### Tugas yang Dikerjakan
a) Bisakah Anda mengetik ulang bagian teks tentang makna revolusi mental, dimulai dari "2.      Makna Revolusi" dan terus sampai "tidak boleh tertunda."?
b) Bagaimana lanjutan teks tentang makna revolusi mental setelah kalimat terakhirnya? Tuliskan bagian berikutnya.

### Bagian Teks
2.      Makna Revolusi Mental[2]

Dalam bagian pengatar telah dilukiskan sedikit tentang sekilas makna dari revolusi mental. Dalam bagian ini ingin diketengahkan dengan lebih mendalam lagi tentang makna atau arti dari terminologi revolusi mental itu. Secara umum, istilah “revolusi” adalah perubahan sosial dan kebudayaan yang berlangsung secara cepat dan menyangkut dasar atau pokok-pokok kehidupan masyarakat. Di dalam revolusi, perubahan yang terjadi dapat direncanakan atau tanpa direncanakan terlebih dahulu dan dapat dijalankan tanpa kekerasan atau melalui kekerasan. Perubahan yang dimaksudkan di sini ialah, jenis perubahan yang berlangsung cepat, segera dan tidak boleh tertunda.

Secara etimologi, kata “mental” berasal dari bahasa Yunani, yang mempunyai pengertian sama dengan pengertian psyche, artinya psikis, jiwa atau kejiwaan. Secara sederhana mental dapat dipahami sebagai sesuatu yang berhubungan dengan batin dan watak atau karakter, tidak bersifat jasmani (badan). Oleh karena itu, kata mental diambil dari bahasa Latin yaitu dari kata mens atau metis yang memiliki arti jiwa, nyawa, sukma, roh, semangat. Dengan demikian mental ialah hal-hal yang berkaitan dengan psycho atau kejiwaan yang dapat mempengaruhi perilaku individu. Setiap perilaku dan ekspresi gerak-gerik individu merupakan dorongan dan cerminan dari kondisi (suasana) mental.[3]

Oleh karena itu, revolusi mental ini mengacu kepada sebuah usaha untuk mengubah mental-mental lama yang tidak baik, yang tidak sesuai dengan karakter dasar bangsa atau karakter dasar budaya dan agama, dan diganti dengan karakter Kebangsaan, keagamaan dan kekulturan yang baik dan memiliki nilai untuk sebuah kemajuan.

### Data Tersimpan

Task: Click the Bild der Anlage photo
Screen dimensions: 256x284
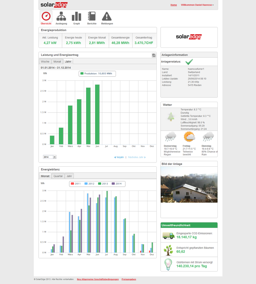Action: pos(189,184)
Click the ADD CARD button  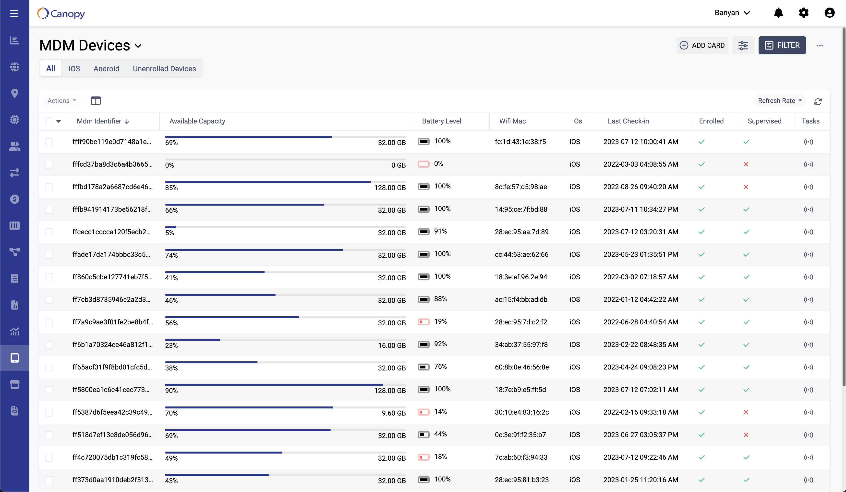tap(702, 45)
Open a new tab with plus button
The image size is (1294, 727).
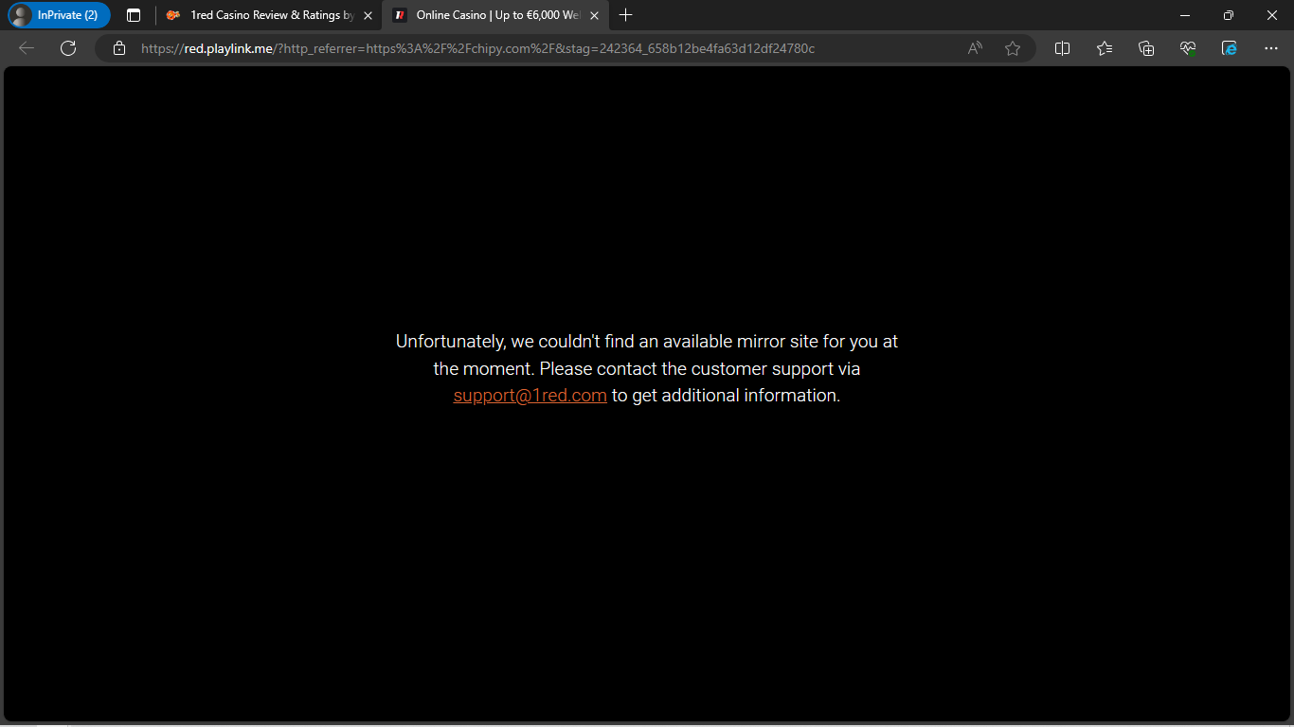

### Jawaban Tiap Tugas
a)
2.      Makna Revolusi Mental[2]

Dalam bagian pengatar telah dilukiskan sedikit tentang sekilas makna dari revolusi mental. Dalam bagian ini ingin diketengahkan dengan lebih mendalam lagi tentang makna atau arti dari terminologi revolusi mental itu. Secara umum, istilah “revolusi” adalah perubahan sosial dan kebudayaan yang berlangsung secara cepat dan menyangkut dasar atau pokok-pokok kehidupan masyarakat. Di dalam revolusi, perubahan yang terjadi dapat direncanakan atau tanpa direncanakan terlebih dahulu dan dapat dijalankan tanpa kekerasan atau melalui kekerasan. Perubahan yang dimaksudkan di sini ialah, jenis perubahan yang berlangsung cepat, segera dan tidak boleh tertunda.

b)
3.      Mental yang Harus di-Revolusi

Segala sesuatu yang terkait dengan sikap atau tindakan nyata manusia, dilahirkan dari mentalitas yang menjadi endapan kebiasaan-kebiasaan masa lalu (yang dianggap sebagai tidak baik), dan secara perlahan menjadi tingkah laku yang permanen dalam diri seseorang. Endapan-endapan itu lahir dari sikap manusia yang mendahulukan hal-hal yang badani / fisik atau materialistis dan membelakangkan hal-hal yang rohani dan moral (spiritualitas), misalnya mengutamakan uang, kekuasaan dan benda-benda daripada keadilan, kebenaran, kepatuhan, keberadaban dan keselamatan.[4]

Karena itu, revolusi mental secara umum juga berkaitan dengan perlunya pembalikan ulang segala sesuatu yang sudah “melenceng” dari yang seharusnya menjadi standar berpikir, standar bersikap, dan standar bertindak (nilai-nilai hidup). Dalam bahasa sederhana, bahwa revolusi mental mengajak kita untuk mengutamakan jiwa dulu daripada badan, spiritual dulu daripada material, dan moral daripada finansial.[5]

Sangat disadari bahwa cara merasa, cara berpikir dan cara bertindak masyarakat pada jaman ini menunjukkan suatu ”mentalitas instan” dan ”mentalitas halus” yang mengkondisikan orang untuk berada jauh dari norma-norma serta nilai-nilai yang diterima sebagai baik. Dalam kaitan ini, revolusi mental ingin mengembalikan ke “jalan yang benar” nilai-nilai dan norma yang dianggap original itu ke tempatnya. Pengembalian ini harus dijadikan suatu transformasi perubahan yang mendasar dan menyeluruh dalam mentalitas kerja di segala bidang, misalnya di bidang hukum, bidang agama, bidang politik, bidang administrasi, bidang sains dan teknologi, bidang etika dan di bidang pendidikan. Seluruh nilai-nilai dan norma tersebut harus dikembalikan dengan cepat dan radikal serta melibatkan semua komponen bangsa / masyarakat ke tata asalinya.

 

4.      Revolusi Mental dalam Dunia Pendidikan

Revolusi mental yang kembali dicanangkan oleh Jokowi sejak beliau menjadi calon Presiden, menjadi sesuatu yang penting manakala hal ini menjadi “semboyan” pergerakan bersama untuk semua aspek kehidupan, termasuk dunia pendidikan kita.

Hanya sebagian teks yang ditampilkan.